Ein Beispiel aus der Erwachsenenwelt: Eine neue WhatsApp-Nachricht, ein Push von LinkedIn oder noch rasch eine Geschäftsmail tippen. Das Handy lenkt ab, klar. Aber das ist kein Problem, solange man dabei nicht Auto fährt. Deshalb ist das verboten – und kostet mindestens 100 Franken, wenn man erwischt wird. Hält es Erwachsene davon ab, trotzdem hin und wieder das Handy während der Autofahrt in die Hand zu nehmen?
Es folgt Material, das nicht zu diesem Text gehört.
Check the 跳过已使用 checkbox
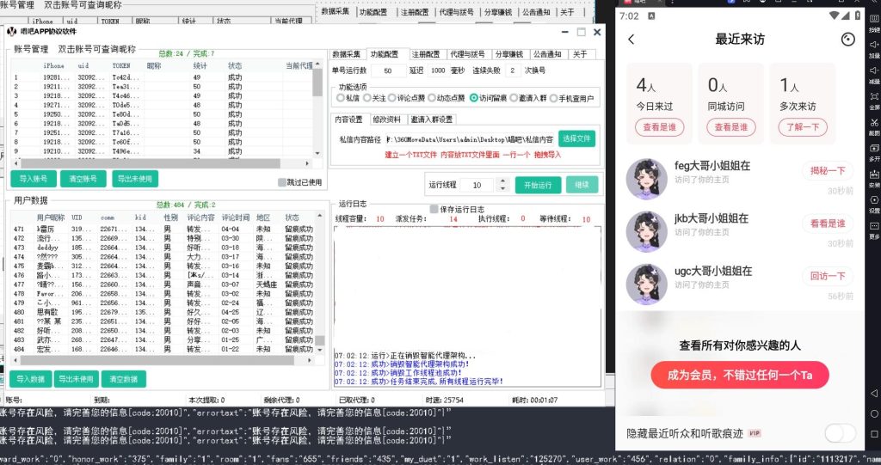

Eben (also nur bei anderen Erwachsenen, natürlich).
Wenn bei Erwachsenen das Handyverbot in bestimmten Situationen nichts bringt, weshalb soll es dann bei Schülerinnen und Schülern das Allheilmittel sein? Versteht mich nicht falsch: Natürlich braucht es handyfreie Zeiten im Unterricht. Und selbstverständlich sollen sich Kinder in der Pause bewegen, statt nur auf Bildschirme zu starren. Aber ein komplettes Verbot ist trotzdem der falsche Weg. Weil es eine verpasste Chance ist, die nötigen Kompetenzen für den Umgang mit der digitalen Welt zu vermitteln.
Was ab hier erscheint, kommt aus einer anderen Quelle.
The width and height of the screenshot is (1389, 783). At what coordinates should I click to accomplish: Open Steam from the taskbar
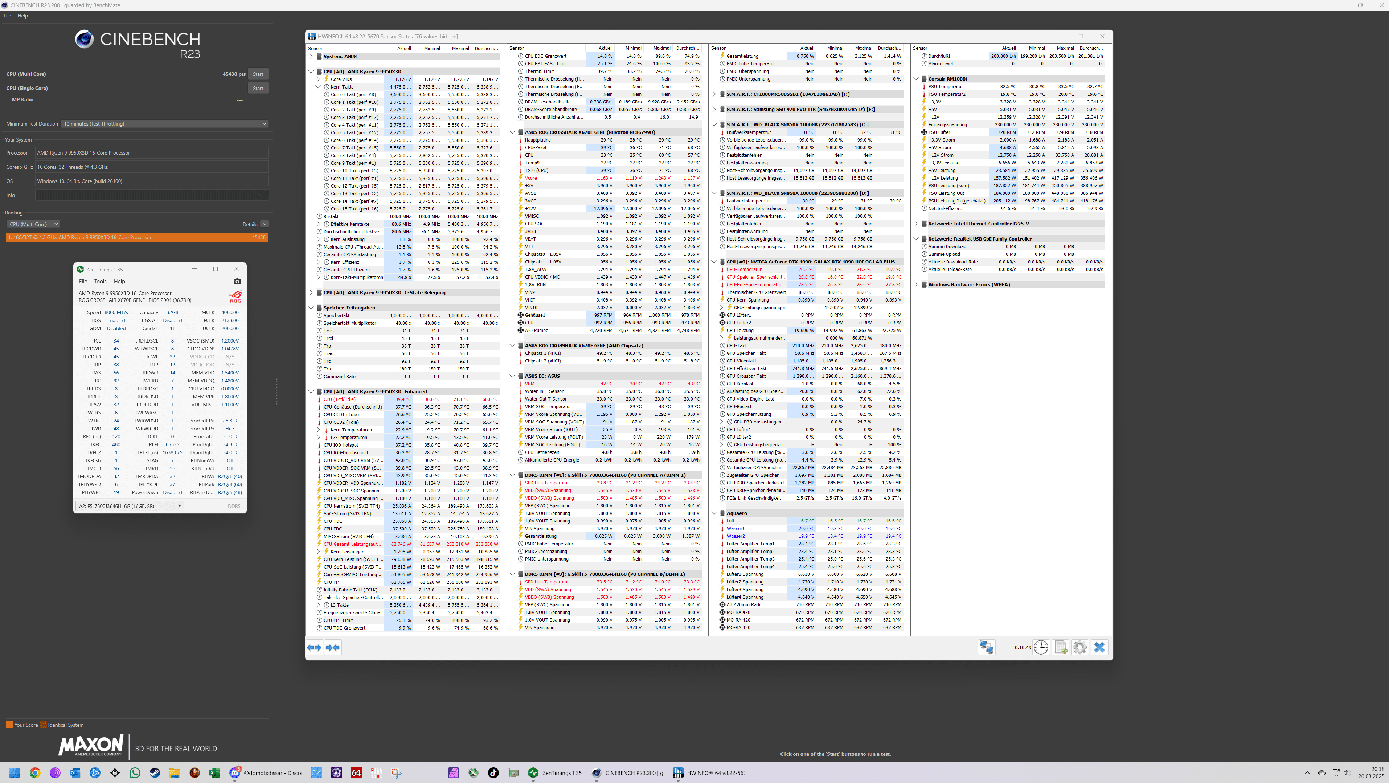point(155,773)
Aber an manchen Schulen (räusper) wird die Vermittlung des nötigen Know-hows auch dann vermasselt, wenn es solche Geräte gibt (beziehungsweise: man verzichtet einfach darauf, dies zu tun). In Winterthur erhalten alle Schülerinnen und Schüler ab der vierten Klasse jeweils ein iPad, um darauf Mathe- oder Deutschaufgaben zu lösen oder Texte zu schreiben. Soweit, so sinnvoll. Doch dabei bleibt es nicht: Die Kinder dürfen die Geräte mit nach Hause nehmen – und dort auch Youtube-Videos schauen oder Games zocken (also nur die anderen Kinder, natürlich). Unkontrolliert, notabene.
Damit delegiert die Schule die Verantwortung elegant an uns Eltern, ohne uns aber irgendein technisches Werkzeug an die Hand zu geben, um zum Beispiel die Bildschirmzeit zu begrenzen oder Inhalte zu sperren. Gleichzeitig verpassen es die Lehrkräfte, mit den Schülerinnen und Schülern den verantwortungsvollen Umgang mit den Geräten im Unterricht zu thematisieren. Die Schulen sagen damit indirekt: «Hier, liebe Kinder, habt ein iPad – macht damit, was ihr wollt.» Und gleichzeitig heisst es politisch: «Handys sind gefährlich, die müssen vom Pausenplatz verbannt werden.»
Dieser Widerspruch ist schwer zu übersehen. Einerseits wird die digitale Welt aus dem Schulhaus verbannt, andererseits wird sie den Kindern ohne Anleitung in die Hände gedrückt. Wenn das der Plan für die Medienkompetenz der nächsten Generation ist, dann sage ich: Viel Glück. Oder wir lassen es gleich bleiben – und hoffen, dass Google, Tiktok und ChatGPT den Job für uns übernehmen.